December 4, 2023 3:37 am

Local News

Green Light for State’s Largest Solar Project in Dane County

Credit: iStock

by Erik Gunn, Wisconsin Examiner

State regulators gave the all clear Thursday to the largest Wisconsin solar array yet, to be built on 4,600 acres of land in Dane County.

The proposed Koshkonong Solar Energy Center will generate 300 megawatts of power and include storage battery capacity for 165 megawatts. The project is being developed by Chicago-based Invenergy LLC and its Invenergy Solar Development affiliate. When the project is finished, it is to be sold to a consortium of utilities, Wisconsin Electric Power Company, Wisconsin Public Service Corporation and Madison Gas and Electric Company.

Construction is to start later this year with a target date of December 2024 for completion.

The state Public Service Commission (PSC) gave its final approval to the project Thursday. In addition to setting rates for electrical, natural gas, water and other utilities, the PSC has oversight on utility-scale solar energy projects as well as on other large-scale alternative energy generation facilities.

The project’s inclusion of battery storage is an important component, according to Chelsea Chandler, who directs climate and energy programs for the environmental group Clean Wisconsin, ensuring reliable power from the solar farm when overcast or rainy skies prevent sunlight from generating electricity. 

The Koshkonong project represents a milestone in solar power development in Wisconsin, Chandler says. Currently, less than 1% of the state’s electrical capacity comes from solar. 

“I think we’re really on the cusp of change here,” Chandler says. “We need to accelerate the transition to renewable energy.”

Clean Wisconsin, which submitted expert testimony during the review process for the project, concluded that the Koshkonong facility will reduce carbon dioxide emissions by 15-20 million tons over its expected 35-year lifetime. 

The organization also calculated that converting property for the solar farm away from cropland would reduce runoff from polluted water, including 100,000 pounds of phosphorus.

Several other solar farms are in stages of development, but to make a larger dent in the generation of carbon dioxide that is primarily responsible for climate change that has been warming the atmosphere, activists have called for a much larger investment in the technology.

“We really need more of these larger, utility-scale solar projects,” Chandler says. “And we need to make it easier for individual families and businesses” to install their own on-site solar generation equipment.

The looming boom in solar development also promises potential jobs during the construction process, but much smaller employment during the operating life of the facilities.

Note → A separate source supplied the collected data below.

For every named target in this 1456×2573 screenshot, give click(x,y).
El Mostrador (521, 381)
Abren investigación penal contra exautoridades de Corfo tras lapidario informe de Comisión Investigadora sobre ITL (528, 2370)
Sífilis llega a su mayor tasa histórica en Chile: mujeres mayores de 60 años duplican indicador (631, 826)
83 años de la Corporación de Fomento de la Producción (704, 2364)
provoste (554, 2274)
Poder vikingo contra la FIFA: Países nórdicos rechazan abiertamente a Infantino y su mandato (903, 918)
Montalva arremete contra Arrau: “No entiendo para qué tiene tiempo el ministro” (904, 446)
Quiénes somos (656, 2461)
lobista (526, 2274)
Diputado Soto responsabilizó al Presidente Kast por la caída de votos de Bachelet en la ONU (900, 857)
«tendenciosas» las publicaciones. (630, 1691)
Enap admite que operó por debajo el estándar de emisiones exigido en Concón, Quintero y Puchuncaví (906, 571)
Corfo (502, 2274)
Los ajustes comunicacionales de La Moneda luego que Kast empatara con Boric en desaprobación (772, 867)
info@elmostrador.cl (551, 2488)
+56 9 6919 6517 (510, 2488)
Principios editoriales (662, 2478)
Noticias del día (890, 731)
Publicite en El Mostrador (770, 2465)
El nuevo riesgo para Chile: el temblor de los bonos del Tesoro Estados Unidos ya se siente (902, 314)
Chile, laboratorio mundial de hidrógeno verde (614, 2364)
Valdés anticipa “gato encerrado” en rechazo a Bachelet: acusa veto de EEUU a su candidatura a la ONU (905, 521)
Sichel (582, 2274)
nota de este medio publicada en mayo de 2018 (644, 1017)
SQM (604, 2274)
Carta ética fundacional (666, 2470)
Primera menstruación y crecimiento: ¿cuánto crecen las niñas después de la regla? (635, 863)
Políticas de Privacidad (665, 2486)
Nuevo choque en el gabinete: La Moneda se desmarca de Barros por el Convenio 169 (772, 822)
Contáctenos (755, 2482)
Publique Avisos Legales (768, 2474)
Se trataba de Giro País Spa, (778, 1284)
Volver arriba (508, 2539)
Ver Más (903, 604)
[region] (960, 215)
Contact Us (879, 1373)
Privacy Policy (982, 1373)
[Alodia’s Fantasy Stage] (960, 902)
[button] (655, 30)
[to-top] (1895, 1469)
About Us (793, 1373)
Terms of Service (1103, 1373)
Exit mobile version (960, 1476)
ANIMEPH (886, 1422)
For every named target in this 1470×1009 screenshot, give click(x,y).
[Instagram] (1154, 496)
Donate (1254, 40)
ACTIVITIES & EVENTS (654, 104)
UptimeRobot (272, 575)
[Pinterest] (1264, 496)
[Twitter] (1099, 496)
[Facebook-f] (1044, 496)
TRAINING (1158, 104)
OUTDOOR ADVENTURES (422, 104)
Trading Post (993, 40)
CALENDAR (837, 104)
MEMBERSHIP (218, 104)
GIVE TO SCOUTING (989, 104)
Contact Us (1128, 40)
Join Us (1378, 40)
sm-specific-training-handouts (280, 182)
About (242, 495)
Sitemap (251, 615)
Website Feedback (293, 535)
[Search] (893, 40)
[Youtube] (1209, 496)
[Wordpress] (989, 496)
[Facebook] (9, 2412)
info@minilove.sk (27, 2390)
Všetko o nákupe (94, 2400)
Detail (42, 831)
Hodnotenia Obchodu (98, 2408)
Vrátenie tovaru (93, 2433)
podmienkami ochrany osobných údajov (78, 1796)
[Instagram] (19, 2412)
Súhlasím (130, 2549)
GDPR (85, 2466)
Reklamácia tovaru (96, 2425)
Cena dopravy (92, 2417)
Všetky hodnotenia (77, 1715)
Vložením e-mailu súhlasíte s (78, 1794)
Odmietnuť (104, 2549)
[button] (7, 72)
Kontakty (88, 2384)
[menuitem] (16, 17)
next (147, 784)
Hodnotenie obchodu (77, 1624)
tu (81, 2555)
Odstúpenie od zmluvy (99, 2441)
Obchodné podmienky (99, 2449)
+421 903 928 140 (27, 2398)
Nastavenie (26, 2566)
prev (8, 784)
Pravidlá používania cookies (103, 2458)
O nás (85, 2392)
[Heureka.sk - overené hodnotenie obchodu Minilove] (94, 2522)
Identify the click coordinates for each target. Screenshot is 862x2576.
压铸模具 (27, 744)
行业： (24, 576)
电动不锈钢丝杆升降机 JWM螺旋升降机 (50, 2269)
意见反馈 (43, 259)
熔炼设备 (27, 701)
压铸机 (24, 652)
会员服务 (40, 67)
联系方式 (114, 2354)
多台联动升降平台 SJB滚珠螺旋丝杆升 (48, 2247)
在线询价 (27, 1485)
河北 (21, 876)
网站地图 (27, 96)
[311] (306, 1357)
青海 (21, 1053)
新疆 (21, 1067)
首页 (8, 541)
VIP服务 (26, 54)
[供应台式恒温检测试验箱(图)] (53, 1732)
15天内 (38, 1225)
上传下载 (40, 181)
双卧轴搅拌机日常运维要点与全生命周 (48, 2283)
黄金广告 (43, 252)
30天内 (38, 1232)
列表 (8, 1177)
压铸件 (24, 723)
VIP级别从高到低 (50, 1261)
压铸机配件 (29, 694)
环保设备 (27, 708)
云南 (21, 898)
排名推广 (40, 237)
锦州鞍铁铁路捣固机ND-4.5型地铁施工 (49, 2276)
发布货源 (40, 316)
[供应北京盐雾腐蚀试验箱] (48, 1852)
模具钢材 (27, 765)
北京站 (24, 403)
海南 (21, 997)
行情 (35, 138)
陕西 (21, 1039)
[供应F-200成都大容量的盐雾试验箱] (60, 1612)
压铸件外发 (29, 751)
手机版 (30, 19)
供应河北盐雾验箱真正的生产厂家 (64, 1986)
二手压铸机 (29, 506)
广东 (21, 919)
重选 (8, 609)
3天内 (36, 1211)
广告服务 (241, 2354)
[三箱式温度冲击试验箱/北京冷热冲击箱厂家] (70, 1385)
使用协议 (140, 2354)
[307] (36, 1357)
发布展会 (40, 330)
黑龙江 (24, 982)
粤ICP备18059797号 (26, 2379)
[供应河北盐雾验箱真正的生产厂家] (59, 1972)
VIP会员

For the unions that employ utility workers, ensuring that those jobs are done by Wisconsin workers has become a priority.

“We represent a lot of members that are in legacy energy production,” says Kent Miller, assistant business manager of the Wisconsin Laborers Union District Council. Those include power plants fired by coal and natural gas as well as workers who build pipelines that carry oil. 

“All that legacy work that our members and local workers primarily performed for the utilities has had good labor standards and good living wages,” Miller says. 

With the emergence of utility scale solar projects, “our advocacy is to have those same types of labor standards and the same types of benefits” for the work in building those projects.

In February, the Laborers and the International Brotherhood of Electrical Workers signed a project labor agreement with a Minnesota-based contractor to build a solar farm in the Kenosha County town of Paris. That solar farm is also being developed by Invenergy. The agreement ensures that the contractor will hire project workers locally and under union contracts.

The Laborers have had mixed results in persuading the PSC to write provisions into its solar project approvals relating to the makeup of the project workforce.

When the commission approved a solar farm in Grant County in May 2021, the agency included a requirement that the developer submit quarterly reports on its efforts to recruit Wisconsin workers for jobs on the project in response to union comments during the project’s review.

Although there was a proposal to include a similar reporting requirement in the Koshkonong project, the two commissioners who voted on it — PSC Chair Rebecca Valcq and Ellen Nowak — divided on the question of including it.

Nowak, who was appointed in the administration of former Gov. Scott Walker, said that in her view “employment numbers are outside the scope of this proceeding.”

Valcq favored such a requirement as a way of holding developers accountable for claims they make during the approval process. “If applicants are going to continue to tout significant local economic benefits as a result of the projects, then I would expect them to be hiring local labor,” she said.

The third commissioner, Tyler Huebner, who like Valcq was appointed by Gov. Tony Evers, recused himself from voting, resulting in a tie that effectively excluded the requirement.